§ **Задание 1**: Перепишите фрагмент текста о постсоветском кино от слов «Забавные наблюдения: в» до слов «отсутствие их проблем.» включительно, заменив «друзей-летчиков» на «друзей-пилотов».
§ **Задание 2**: Напишите продолжение текста о постсоветском кино, начиная с того места, где заканчивается приведенный фрагмент.

§ **Текст для чтения**:
============

Забавные наблюдения: в фильмах «1997» А. Амеркулова и «Аксаут» С. Апрымова
казахи, как правило, на русский переходят в состоянии аффекта. Причем это
не обязательно матерная брань. Трагикомедия «Омпа» С. Нарымбетова и вовсе
строит свой сюжет вокруг интернационального дуэта друзей-летчиков: один
— казах, родившийся в Саратове, другой — русский, родом из Алма-Аты. Тут
хочется сказать обратное уже сказанному: нам бы отсутствие их проблем.
Второй из постсоветских кинематографий, которая не только
выжила, но и расцвела за эти годы, несомненно следует считать российскую.
Не буду ссылаться на ее «Оскары» и европейские призы. Скажу лишь, что фильмы
просто добротные и высококлассные здесь не радостные находки, а довольно
серийные вещи. Причем успешно функционируют все три вида кино. Мне довелось
увидеть совершенно блистательную программу документалистики последних лет.
На новую мультипликационную подборку, посвященную А. С. Пушкину, я, правда,
не попал, но достаточно сказать, что всего за один год она снята всего
лишь одним (!) замечательным мастером — А. Хржановским («Возможно все...»,
«Давай улетим», «Колыбельная для сверчка»). Среди самых новых игровых российских
картин мне выпало увидеть откровенную халтуру Владимира Хотиненко («Страстной
бульвар») и, полагаю, новое достижение Василия Пичула («Небо в алмазах»).
Последний фильм представляет собой фантасмагорический и феерический образ
нынешней российской (точнее, московской; а еще точнее — постсоветской)

============

§ **Исходные записи**:
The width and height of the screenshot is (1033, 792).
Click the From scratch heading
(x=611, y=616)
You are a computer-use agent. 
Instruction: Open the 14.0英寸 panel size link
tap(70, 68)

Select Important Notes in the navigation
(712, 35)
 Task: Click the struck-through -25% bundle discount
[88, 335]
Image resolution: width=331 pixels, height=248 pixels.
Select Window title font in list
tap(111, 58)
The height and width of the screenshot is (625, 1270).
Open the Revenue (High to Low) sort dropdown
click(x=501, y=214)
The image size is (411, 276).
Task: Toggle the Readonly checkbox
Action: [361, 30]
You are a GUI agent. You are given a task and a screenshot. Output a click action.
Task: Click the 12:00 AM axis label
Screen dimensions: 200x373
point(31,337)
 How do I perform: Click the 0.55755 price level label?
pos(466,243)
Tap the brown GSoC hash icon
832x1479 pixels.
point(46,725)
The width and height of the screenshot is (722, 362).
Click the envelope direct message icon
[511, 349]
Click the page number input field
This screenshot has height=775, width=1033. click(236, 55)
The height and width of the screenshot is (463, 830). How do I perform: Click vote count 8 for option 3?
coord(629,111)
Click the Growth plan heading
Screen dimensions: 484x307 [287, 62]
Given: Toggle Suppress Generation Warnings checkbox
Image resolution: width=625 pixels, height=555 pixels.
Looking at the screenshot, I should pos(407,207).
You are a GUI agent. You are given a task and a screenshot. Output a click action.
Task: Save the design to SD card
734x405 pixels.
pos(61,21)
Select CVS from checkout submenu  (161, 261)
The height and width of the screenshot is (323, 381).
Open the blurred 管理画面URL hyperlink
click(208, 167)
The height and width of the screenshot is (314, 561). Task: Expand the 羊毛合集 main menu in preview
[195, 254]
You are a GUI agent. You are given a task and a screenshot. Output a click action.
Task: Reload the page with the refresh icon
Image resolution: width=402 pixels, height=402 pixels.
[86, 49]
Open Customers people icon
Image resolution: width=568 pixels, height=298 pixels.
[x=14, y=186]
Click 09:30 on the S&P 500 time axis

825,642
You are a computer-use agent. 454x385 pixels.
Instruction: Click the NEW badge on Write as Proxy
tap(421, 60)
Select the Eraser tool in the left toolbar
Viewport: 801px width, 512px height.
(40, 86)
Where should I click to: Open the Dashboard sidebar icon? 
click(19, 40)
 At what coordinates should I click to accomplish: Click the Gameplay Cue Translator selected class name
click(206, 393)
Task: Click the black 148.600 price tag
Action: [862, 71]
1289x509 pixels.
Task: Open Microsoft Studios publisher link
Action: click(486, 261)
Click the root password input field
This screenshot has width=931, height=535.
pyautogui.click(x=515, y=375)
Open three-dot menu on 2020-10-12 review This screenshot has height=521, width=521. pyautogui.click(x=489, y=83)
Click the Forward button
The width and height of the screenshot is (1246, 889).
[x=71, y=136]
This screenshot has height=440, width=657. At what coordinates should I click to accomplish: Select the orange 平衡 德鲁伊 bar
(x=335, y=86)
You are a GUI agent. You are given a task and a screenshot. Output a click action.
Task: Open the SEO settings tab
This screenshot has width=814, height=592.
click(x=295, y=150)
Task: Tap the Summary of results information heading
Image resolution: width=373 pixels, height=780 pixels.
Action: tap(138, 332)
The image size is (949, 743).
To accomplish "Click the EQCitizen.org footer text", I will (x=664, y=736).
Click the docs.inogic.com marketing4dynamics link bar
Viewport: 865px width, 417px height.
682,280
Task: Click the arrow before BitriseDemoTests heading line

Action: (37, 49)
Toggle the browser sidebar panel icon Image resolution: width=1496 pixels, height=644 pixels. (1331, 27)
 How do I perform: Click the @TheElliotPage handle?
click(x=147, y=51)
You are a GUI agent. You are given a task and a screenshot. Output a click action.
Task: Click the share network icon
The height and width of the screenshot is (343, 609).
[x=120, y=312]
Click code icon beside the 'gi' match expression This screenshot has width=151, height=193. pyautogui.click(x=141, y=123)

============

§ **Результат выполнения 1**:
Забавные наблюдения: в фильмах «1997» А. Амеркулова и «Аксаут» С. Апрымова
казахи, как правило, на русский переходят в состоянии аффекта. Причем это
не обязательно матерная брань. Трагикомедия «Омпа» С. Нарымбетова и вовсе
строит свой сюжет вокруг интернационального дуэта друзей-пилотов: один
— казах, родившийся в Саратове, другой — русский, родом из Алма-Аты. Тут
хочется сказать обратное уже сказанному: нам бы отсутствие их проблем.

§ **Результат выполнения 2**:
жизни. Роскошь и воровство, разгул добрых, злых и просто дурацких страстей,
благотворительность и киллерство — все это и многое другое объединено точным
чувством стиля и оригинальной фабулой. Это — забавная и издевательская
в одно и то же время метафора рехнувшейся эпохи. Причем эпохи, которая
свой абсурд намерена забросить еще и в космическое пространство. В финале
мы видим старт в космос... гигантского фонтана «Дружба» (того что на ВДНХ)
со всеми его золочеными фигурами, символизирующими братство советских народов.
И что интересно: и россияне, и казахи недовольны своими замечательными
кинематографиями. Постоянно толкуют о кризисе, застое и т. п. Остается
дождаться тех блаженных времен, когда и украинская критика заговорит о
кризисе в нашем кино. Пока все наши разговоры о недостатке финансов.
Наконец, последнее из продемонстрированных в Москве новинок
в сфере национального киномоделирования. У меня осталось стойкое впечатление,
что я присутствовал при рождении нового образа израильского кино. До сих
пор существовало почти парадоксальное противоречие. Израильский кинематограф
на культурной карте мира обнаружить было крайне непросто, так он был слаб
и сер. В то же время значительную часть мировой киноэлиты составляли именно
этнические евреи. И вот на последнем МКФ в Карловых Варах гран-при получил
фильм «Друзья Яны» молодого израильского режиссера Арика Каплана. Мне удалось
увидеть эту работу. Поначалу она разочаровывала, показалась обычной мелодраматической
попсой. Действие разворачивается в среде бывших граждан СССР, которые никак
не могут обрести свою новую родину и судьбу на израильской земле. Это отъявленные
неудачники и большинство и них едва сводит концы с концами. Казалось, авторы
умиляются этим. Однако вскоре я уловил драматургическую канву сюжета. Она
сводится к общеизвестной и национально колоритна идиоме «еврейское счастье».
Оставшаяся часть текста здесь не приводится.